The Comedy Cabaret returned to Door County the following summer billed as New Age Vaudeville, in its own 75-seat theatre at the summer resort Glidden Lodge in Baileys Harbor, WI.

===Chicago and CrossCurrents cabaret===
In the fall of 1986, Richard O’Donnell and Amy McKenzie relocated their theater company to Chicago. New Age Vaudeville established a residency at CrossCurrents cabaret, 3206 N. Wilton. They were contracted by owner Thomas Goodman, who stated, "Not only does New Age Vaudeville christen our new performance space...they are the first resident group in our history."

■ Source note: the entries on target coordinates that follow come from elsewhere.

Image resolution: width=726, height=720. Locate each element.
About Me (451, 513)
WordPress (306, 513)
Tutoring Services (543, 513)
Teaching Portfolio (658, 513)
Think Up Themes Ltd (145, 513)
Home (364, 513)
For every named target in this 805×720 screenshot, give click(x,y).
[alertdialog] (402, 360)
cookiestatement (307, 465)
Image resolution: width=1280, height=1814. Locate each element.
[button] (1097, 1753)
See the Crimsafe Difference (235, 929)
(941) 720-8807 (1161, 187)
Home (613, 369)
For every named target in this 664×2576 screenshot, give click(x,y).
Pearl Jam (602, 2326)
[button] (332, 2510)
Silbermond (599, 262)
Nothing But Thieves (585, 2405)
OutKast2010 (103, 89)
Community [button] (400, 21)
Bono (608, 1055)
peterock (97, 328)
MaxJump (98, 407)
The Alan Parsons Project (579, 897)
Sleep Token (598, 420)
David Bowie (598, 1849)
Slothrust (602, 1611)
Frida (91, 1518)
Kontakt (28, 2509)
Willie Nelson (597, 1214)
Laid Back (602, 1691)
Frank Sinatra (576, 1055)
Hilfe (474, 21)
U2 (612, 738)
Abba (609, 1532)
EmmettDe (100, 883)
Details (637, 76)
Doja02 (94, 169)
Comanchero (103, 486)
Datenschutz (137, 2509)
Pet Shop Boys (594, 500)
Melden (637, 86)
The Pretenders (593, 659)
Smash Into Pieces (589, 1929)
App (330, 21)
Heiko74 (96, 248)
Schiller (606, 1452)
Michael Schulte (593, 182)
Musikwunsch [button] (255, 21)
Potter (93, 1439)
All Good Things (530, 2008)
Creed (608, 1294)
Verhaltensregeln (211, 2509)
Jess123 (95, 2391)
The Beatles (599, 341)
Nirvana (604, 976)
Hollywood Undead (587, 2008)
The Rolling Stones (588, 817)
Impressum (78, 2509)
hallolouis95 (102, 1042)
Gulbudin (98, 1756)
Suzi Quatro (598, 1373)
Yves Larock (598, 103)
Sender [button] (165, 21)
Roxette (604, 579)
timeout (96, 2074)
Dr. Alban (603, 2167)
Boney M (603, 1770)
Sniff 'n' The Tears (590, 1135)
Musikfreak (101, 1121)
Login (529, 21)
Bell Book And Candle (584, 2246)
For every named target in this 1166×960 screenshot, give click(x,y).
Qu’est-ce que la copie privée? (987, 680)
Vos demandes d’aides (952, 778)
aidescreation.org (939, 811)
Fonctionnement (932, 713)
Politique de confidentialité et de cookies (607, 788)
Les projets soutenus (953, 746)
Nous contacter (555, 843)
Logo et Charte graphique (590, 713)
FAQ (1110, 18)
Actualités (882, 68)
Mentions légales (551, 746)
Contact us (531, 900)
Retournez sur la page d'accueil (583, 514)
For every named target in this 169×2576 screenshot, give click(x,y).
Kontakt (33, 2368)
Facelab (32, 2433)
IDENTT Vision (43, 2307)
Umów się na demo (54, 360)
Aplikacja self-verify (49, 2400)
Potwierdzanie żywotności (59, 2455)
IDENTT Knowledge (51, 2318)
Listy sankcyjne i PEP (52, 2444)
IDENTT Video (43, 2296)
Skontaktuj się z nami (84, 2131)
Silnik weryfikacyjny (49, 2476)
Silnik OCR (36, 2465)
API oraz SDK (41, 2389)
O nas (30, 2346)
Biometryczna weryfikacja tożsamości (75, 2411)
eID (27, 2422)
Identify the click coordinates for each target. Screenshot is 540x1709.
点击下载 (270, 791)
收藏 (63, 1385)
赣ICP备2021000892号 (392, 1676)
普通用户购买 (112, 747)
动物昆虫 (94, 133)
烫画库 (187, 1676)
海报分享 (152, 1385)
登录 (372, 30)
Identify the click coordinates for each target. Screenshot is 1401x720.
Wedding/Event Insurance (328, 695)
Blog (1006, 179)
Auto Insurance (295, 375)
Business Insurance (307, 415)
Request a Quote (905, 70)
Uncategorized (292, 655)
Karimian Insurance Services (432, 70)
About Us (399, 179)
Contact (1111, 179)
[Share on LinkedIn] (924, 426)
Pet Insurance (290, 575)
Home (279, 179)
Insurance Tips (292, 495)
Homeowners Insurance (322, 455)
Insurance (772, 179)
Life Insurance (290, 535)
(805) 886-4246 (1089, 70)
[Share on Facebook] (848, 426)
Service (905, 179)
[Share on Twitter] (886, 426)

Throughout their 4-year run, O'Donnell co-produced and wrote while McKenzie co-produced and directed numerous productions starring themselves and actors Megan Cavanagh, Todd Erickson, Bobby McGuire, Peter Neville, Michael Dempsey, Caroline Schless, Lisa Keefe, Tom Purcell, and Del Close.

==Cult-hits==
Sited by The Chicago Tribune as "...a rarity, an ensemble`s ensemble, they gained a reputation for their wizardry in blending 50’s sitcom norms with comic impersonations. An Evening with Elmore & Gwendolyn Putts - The Neighbors Next Door and The TV Dinner Hour (featuring Del Close on video improvising as The Rev. Thing of the first Generic Church of what's-his-name) were among their biggest cult-hits. Rick Kogan of the Chicago Tribune hailed both works as "Among the most polished and clever productions of the season, a pair of devilishly inventive and challenging shows that won over critics and audiences.

==Notable works==

An Evening with Elmore & Gwendolyn Putts - The Neighbors Next Door (book, music, lyrics: Richard O'Donnell)
The TV Dinner Hour (book, music, lyrics: Richard O'Donnell with additional material by Del Close as Rev. Thing)
Dr. FunnyBones’ Carnival of Life (book, music, lyrics: Richard O'Donnell)
Just Visiting (book, music, lyrics: Megan Cavanagh, Richard O'Donnell, Amy McKenzie, Todd Erickson, Bobby McGuire, Peter Neville, and Tom Purcell)

==Members==

(*denotes original member)
(+denotes member of A.E.A.)

- Megan Cavanagh*+
- Michael Dempsey
- Del Close+
- Todd Erickson*
- Uncle Jake*
- Janet Klutterman*
- Lisa Keefe
- Bobby McGuire*
- Amy McKenzie*+
- Peter Neuville*
- Tom Purcell
- Richard O’Donnell*+
- Caroline Schless
- Larry Zambello*
- Thomas Goodman

==Noted Accomplishments==

Successfully negotiated an Actors' Equity (AEA) cabaret contract in Chicago: Ticket sales vs. drink revenue, whereby drink revenue, owned by the owners of the bar were not included in ticket sale revenue while establishing actor's weekly compensation.

New Age Vaudeville were the first resident theatre group in the history of the CrossCurrents cabaret in Chicago.

One a few comedy troupes in Chicago to use video monitors playing scripted and improvised pre-taped intros and fillers.